= Reflex (building design software) =

Software

Reflex was a 3D building design software application developed in the mid 1980s and - along with its predecessor Sonata - is now regarded as a forerunner to today's building information modelling applications.

==History==
The application was developed by two former GMW Computers employees who had been involved with Sonata. After Sonata had "disappeared in a mysterious, corporate black hole, somewhere in eastern Canada in 1992," Jonathan Ingram and colleague Gerard Gartside then went on to develop Reflex, bought for $30 million by Parametric Technology Corporation (PTC) in July 1996.

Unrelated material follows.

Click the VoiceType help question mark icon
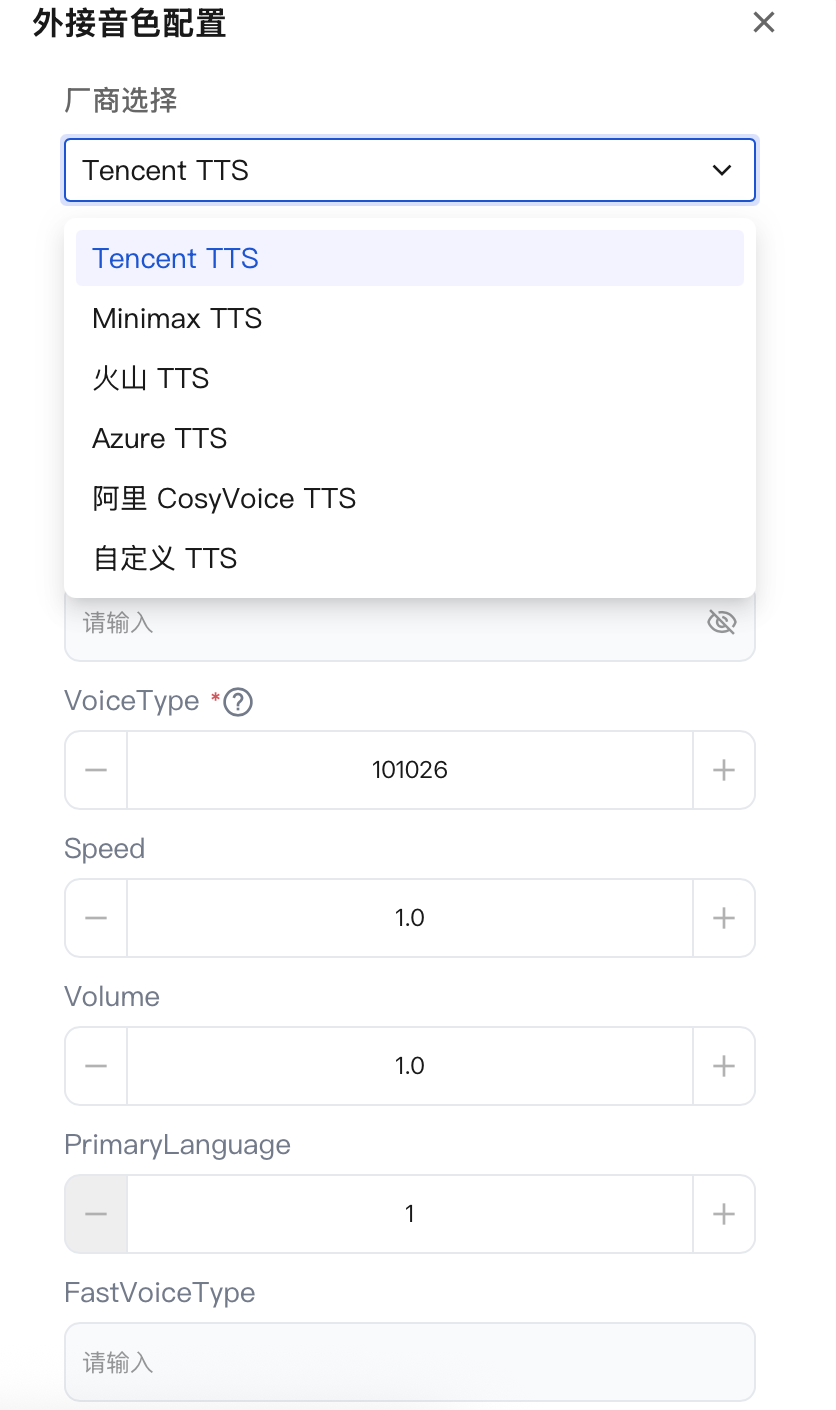This screenshot has height=1410, width=836. point(238,702)
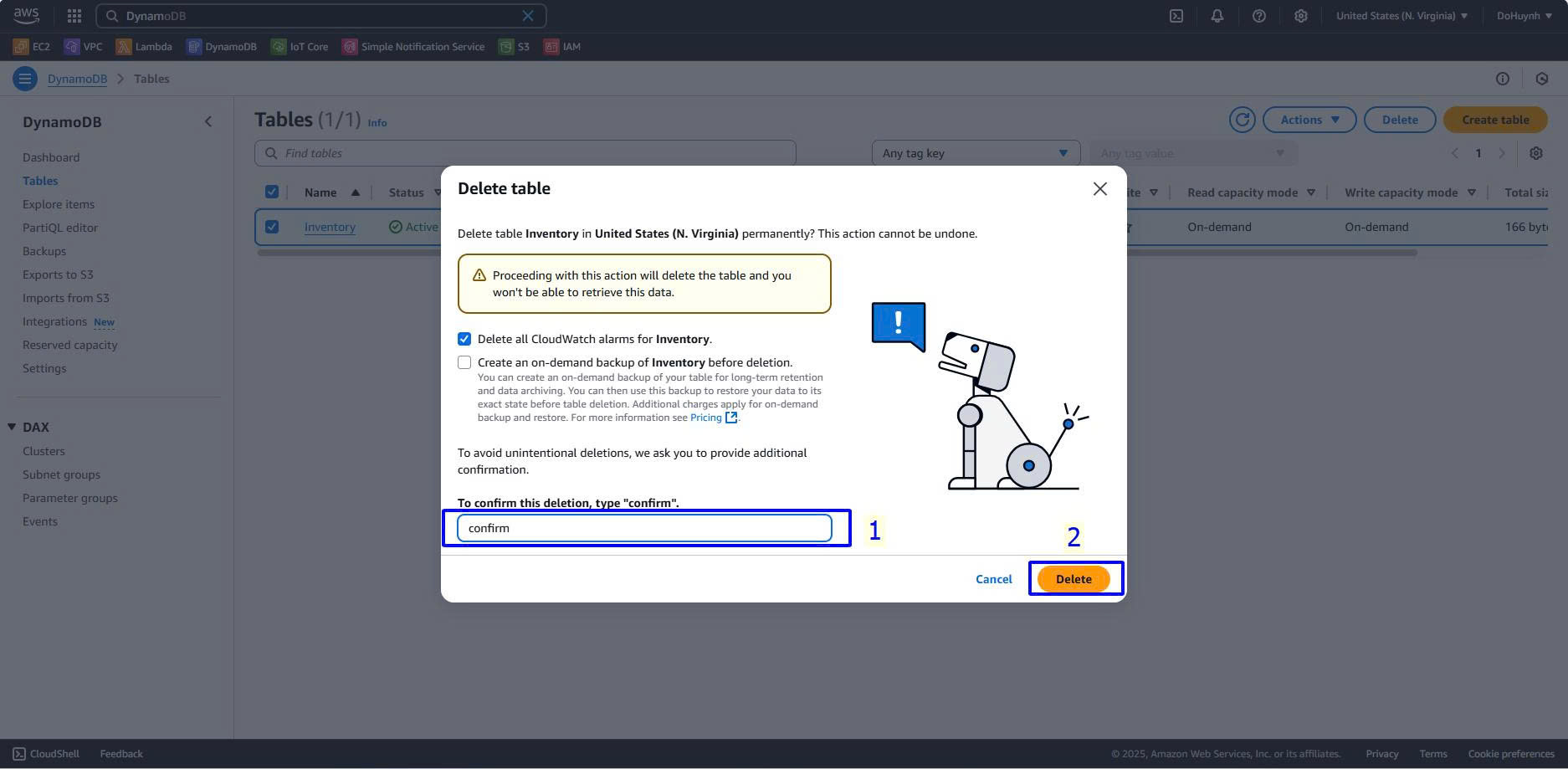
Task: Deselect the Inventory table row checkbox
Action: (272, 227)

PTC had identified the architecture, engineering and construction market as a target for its parametric modelling solutions, and bought Reflex to expand into the sector. However, the fit between Reflex and PTC's existing solutions was poor, and PTC's Pro/Reflex gained little market traction; PTC then sold the product to another US company, The Beck Group, in 1997, (Note: Some accounts of the date of this transaction vary: Beck Technology, originally an internal group within Beck Construction, says it acquired the intellectual property rights to Reflex from PTC in 2000.) where it formed the kernel of a parametric estimating package called DESTINI.

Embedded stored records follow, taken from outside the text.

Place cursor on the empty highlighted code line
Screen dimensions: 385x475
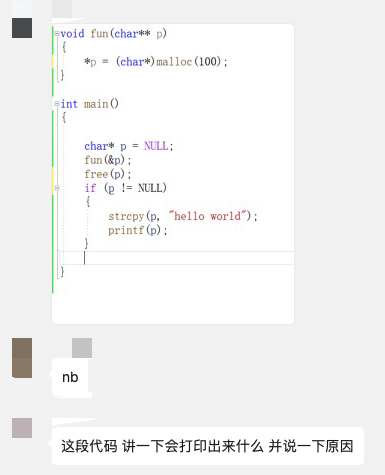coord(177,258)
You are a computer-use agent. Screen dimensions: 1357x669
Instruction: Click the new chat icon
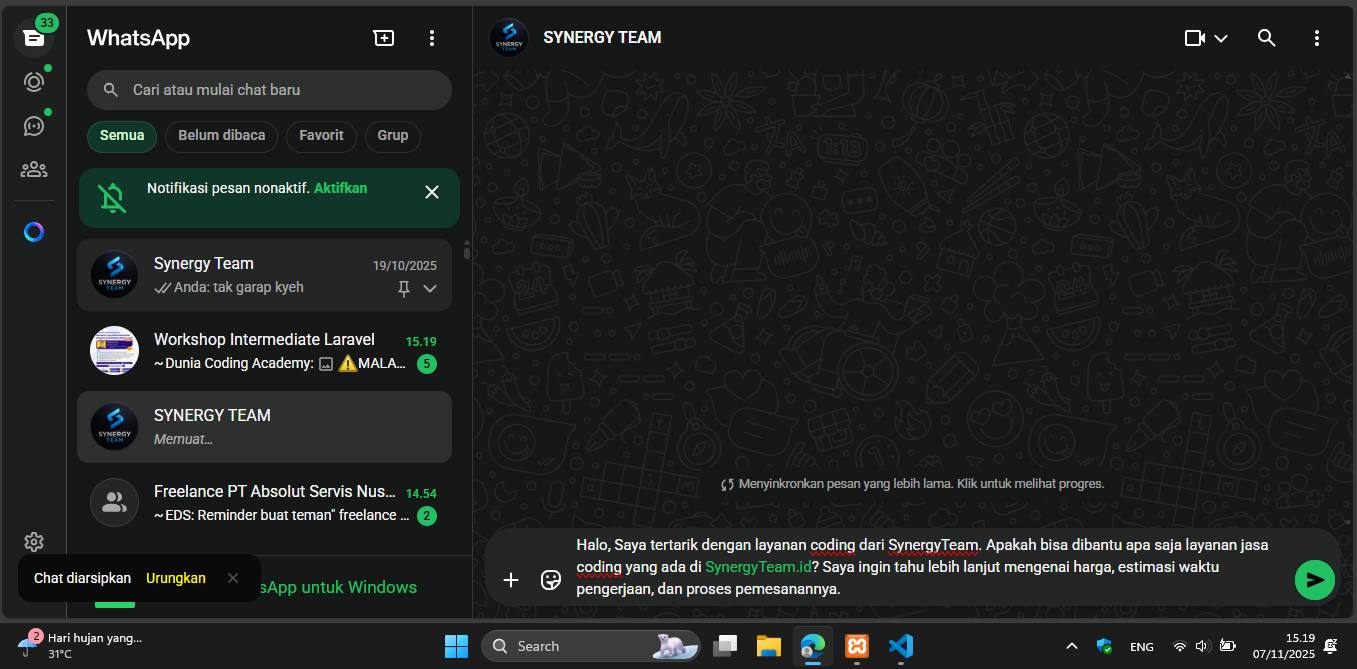[384, 38]
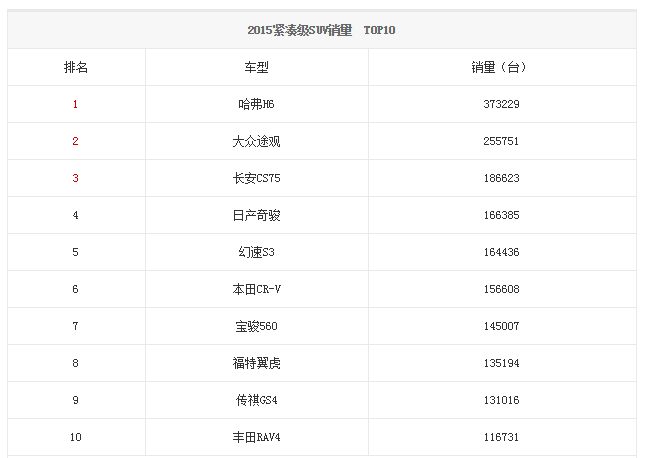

Around the same time, several people from PTC set up a new company, Charles River Software (renamed Revit Technology Corporation in 2000, later (2002) bought by Autodesk). Leonid Raiz and Irwin Jungreis obtained from PTC a non-exclusive, source code development license for Reflex as part of their severance package. In the words of Jerry Laiserin: "While Autodesk Revit may not contain genomic snippets of Reflex code, Revit clearly is spiritual heir to a lineage of BIM 'begats' — RUCAPS begat Sonata, Sonata begat Reflex, and Reflex begat Revit."

In a 2017 letter to AEC Magazine, Jungreis said:
"After receiving several hours of instruction in the software architecture of Reflex from Reflex developers, we decided not to use it as our starting point because of several important differences at the very foundations of the software. At that point, we put it aside and never looked at it again. ... Revit was not based on Reflex. No code from Reflex was used...."

However, Ingram, in his 2020 book Understanding BIM: The Past, Present and Future, shows much of the functionality of Reflex is duplicated in Revit. A 2022 account of the history of BIM by Kasper Miller asserts: "Reflex and Revit shared a myriad of features — so much so that it is fairly clear where the Revit team found much of its inspiration".